## [ABOUT THIS TASK]
The data below holds a line containing "is (405, 500)." and a line containing "is (396, 839)."; please quote exactly those two lines and every line between them, and nothing else.

[Opening DATASET EXCERPTS section]

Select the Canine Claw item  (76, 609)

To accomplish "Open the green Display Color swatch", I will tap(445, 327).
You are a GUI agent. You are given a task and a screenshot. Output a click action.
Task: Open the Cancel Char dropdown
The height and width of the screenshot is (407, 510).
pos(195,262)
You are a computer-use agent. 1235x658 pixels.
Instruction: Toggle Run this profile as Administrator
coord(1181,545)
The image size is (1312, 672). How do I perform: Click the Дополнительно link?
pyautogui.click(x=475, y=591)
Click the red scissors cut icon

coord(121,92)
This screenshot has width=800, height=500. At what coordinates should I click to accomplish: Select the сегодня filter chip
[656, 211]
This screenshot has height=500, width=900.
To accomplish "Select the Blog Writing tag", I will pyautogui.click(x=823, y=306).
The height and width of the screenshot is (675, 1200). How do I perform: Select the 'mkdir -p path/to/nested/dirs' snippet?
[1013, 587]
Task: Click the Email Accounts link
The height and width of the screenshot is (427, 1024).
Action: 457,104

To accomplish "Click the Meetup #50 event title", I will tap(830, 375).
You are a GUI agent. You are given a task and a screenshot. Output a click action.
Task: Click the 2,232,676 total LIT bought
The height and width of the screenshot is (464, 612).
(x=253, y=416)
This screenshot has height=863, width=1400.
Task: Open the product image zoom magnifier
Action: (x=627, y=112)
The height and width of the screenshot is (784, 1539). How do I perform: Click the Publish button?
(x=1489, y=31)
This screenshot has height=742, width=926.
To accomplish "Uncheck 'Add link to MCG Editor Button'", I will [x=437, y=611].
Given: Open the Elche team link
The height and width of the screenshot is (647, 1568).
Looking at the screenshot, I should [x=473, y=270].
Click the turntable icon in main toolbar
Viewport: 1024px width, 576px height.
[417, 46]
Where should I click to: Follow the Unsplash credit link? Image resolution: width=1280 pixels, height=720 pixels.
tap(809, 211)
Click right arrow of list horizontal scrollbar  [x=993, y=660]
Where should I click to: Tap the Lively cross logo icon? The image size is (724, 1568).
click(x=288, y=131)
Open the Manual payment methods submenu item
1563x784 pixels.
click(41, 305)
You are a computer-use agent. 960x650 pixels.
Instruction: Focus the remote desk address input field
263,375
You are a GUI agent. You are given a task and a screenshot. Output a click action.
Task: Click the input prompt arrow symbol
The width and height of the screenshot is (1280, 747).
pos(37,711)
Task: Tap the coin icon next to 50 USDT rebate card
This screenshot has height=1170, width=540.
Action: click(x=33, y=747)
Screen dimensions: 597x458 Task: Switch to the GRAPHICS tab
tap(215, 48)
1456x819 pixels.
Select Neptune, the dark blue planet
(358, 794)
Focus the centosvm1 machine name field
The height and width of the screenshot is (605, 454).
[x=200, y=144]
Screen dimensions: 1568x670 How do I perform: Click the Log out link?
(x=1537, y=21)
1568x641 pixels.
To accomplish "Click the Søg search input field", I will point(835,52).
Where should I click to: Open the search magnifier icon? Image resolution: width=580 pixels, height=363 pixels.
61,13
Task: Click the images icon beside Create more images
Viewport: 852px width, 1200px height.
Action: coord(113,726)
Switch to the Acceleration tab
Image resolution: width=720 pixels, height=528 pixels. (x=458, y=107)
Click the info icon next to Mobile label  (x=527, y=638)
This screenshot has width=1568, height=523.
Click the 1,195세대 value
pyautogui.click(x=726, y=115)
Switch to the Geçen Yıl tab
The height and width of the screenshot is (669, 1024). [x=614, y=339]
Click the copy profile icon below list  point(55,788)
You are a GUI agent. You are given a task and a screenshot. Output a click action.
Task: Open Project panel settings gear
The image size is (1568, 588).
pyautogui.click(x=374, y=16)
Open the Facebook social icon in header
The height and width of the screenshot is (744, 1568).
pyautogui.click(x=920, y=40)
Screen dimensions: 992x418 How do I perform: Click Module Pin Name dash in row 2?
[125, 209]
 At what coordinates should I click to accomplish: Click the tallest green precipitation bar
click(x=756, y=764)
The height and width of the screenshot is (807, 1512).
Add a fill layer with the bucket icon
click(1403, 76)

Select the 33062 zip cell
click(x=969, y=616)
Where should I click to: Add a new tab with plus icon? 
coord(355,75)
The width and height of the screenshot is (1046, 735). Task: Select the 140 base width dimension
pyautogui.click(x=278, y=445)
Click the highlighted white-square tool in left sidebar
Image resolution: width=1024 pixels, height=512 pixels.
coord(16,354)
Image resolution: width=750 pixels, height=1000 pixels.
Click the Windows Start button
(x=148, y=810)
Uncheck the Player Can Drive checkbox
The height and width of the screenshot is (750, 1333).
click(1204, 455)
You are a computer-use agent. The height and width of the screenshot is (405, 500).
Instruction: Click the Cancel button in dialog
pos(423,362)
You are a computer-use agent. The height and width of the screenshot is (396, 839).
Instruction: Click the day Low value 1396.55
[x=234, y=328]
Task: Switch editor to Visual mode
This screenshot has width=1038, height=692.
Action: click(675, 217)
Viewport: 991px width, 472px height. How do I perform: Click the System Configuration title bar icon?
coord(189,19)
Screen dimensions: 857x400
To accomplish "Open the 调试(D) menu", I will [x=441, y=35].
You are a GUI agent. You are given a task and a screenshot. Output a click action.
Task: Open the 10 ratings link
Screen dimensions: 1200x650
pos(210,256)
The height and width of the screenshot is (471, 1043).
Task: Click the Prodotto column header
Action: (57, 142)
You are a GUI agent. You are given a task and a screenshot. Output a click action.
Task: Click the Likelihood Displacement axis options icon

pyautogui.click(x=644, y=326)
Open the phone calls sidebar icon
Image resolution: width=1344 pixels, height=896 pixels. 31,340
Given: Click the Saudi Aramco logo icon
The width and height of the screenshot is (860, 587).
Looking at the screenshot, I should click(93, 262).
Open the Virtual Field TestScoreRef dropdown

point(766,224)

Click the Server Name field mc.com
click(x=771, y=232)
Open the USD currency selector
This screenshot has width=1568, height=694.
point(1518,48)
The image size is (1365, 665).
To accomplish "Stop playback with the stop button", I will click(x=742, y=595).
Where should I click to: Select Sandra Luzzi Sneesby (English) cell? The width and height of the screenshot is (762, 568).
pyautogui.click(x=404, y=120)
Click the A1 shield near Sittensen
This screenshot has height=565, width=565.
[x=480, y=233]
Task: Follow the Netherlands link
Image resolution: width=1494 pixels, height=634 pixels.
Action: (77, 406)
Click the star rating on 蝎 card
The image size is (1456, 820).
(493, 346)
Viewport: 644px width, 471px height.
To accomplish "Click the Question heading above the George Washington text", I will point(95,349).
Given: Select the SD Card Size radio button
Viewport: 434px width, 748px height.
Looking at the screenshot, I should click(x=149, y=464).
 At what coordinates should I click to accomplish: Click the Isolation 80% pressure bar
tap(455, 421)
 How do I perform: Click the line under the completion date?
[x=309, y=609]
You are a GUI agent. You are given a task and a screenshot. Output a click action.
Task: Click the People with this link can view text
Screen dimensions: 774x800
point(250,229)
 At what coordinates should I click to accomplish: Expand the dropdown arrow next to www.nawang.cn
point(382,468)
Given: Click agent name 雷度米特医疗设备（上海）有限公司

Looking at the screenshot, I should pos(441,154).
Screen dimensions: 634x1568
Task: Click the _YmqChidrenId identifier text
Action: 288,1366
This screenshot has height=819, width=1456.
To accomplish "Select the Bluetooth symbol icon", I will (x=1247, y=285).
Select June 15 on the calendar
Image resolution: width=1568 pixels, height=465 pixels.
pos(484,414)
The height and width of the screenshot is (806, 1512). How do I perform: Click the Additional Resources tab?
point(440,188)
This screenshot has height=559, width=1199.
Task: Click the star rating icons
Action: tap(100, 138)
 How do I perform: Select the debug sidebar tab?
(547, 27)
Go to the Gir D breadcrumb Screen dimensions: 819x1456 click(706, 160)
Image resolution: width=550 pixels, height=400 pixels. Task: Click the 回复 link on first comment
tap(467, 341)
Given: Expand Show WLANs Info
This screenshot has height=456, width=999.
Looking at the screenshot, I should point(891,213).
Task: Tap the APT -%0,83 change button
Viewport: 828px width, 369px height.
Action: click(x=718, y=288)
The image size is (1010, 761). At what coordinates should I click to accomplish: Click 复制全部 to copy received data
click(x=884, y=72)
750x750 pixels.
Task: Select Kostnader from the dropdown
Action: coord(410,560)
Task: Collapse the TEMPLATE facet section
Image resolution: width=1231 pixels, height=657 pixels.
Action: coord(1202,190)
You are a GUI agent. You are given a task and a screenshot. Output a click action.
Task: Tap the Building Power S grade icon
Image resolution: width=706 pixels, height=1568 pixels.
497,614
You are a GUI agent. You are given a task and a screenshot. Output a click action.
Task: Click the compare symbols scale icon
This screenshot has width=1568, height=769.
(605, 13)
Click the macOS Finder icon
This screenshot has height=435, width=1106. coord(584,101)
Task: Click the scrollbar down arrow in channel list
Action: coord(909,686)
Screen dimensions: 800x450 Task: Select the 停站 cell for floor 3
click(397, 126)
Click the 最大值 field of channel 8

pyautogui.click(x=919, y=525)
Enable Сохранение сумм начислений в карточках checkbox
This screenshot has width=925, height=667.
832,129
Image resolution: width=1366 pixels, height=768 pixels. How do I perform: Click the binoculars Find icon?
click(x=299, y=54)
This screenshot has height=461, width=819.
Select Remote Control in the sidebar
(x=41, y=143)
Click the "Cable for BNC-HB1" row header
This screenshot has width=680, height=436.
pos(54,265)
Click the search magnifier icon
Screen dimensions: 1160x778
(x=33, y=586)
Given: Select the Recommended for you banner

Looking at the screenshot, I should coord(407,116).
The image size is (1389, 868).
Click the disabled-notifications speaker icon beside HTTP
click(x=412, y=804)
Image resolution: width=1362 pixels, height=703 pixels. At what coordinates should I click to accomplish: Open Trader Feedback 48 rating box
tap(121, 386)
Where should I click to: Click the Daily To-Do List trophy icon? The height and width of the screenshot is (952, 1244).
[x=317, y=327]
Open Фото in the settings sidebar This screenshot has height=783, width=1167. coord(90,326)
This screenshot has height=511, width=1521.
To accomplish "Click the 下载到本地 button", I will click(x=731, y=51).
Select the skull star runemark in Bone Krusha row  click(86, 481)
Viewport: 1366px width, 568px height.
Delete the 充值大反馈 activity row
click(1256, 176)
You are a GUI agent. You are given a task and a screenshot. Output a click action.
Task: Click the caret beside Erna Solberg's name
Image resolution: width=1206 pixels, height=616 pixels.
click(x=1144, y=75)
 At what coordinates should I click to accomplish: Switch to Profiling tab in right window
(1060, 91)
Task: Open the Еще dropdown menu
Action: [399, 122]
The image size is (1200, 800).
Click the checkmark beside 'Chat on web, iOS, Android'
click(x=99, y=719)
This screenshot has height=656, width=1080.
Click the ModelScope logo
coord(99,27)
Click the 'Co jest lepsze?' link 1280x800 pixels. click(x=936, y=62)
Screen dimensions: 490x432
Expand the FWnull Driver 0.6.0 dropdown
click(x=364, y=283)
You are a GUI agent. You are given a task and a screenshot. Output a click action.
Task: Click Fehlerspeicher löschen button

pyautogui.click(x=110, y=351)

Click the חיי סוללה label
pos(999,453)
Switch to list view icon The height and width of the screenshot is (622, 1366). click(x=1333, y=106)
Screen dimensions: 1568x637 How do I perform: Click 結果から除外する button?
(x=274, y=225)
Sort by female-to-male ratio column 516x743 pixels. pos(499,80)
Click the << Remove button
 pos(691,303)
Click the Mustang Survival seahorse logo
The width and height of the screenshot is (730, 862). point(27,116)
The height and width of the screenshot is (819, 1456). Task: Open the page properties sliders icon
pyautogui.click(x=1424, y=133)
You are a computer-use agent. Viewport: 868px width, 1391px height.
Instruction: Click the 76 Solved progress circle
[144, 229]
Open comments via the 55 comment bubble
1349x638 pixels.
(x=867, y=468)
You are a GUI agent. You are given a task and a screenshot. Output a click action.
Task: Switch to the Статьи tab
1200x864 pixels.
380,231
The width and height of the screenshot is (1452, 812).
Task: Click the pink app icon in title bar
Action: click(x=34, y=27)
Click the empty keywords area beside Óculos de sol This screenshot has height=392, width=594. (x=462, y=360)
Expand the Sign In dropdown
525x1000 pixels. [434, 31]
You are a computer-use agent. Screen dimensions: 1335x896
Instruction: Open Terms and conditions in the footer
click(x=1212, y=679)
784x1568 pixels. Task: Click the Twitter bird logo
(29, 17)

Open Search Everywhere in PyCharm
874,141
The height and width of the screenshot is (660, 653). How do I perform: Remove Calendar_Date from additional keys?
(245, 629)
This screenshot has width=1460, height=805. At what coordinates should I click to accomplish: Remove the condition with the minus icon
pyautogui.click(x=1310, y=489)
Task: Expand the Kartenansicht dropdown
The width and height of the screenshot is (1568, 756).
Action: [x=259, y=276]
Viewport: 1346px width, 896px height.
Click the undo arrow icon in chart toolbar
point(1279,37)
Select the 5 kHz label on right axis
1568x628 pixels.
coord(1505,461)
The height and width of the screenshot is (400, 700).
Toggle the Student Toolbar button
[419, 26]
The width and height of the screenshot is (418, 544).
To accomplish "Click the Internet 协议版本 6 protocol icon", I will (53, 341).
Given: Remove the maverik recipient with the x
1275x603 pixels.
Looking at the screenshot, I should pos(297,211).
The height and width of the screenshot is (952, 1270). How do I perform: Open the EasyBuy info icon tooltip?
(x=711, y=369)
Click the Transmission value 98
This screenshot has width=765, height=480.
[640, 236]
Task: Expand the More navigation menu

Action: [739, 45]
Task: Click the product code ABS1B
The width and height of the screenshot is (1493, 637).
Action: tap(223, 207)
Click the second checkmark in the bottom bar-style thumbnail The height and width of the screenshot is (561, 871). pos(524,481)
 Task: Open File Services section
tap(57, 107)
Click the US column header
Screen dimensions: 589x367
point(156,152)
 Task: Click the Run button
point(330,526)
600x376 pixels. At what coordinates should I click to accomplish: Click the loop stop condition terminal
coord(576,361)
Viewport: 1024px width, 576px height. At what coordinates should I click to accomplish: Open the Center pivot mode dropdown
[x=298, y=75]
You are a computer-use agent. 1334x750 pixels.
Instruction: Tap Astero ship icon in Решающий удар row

[Closing DATASET EXCERPTS section]

## [REPLY]
You are a computer-use agent. The height and width of the screenshot is (405, 500).
Instruction: Click the Cancel button in dialog
pos(423,362)
You are a computer-use agent. The height and width of the screenshot is (396, 839).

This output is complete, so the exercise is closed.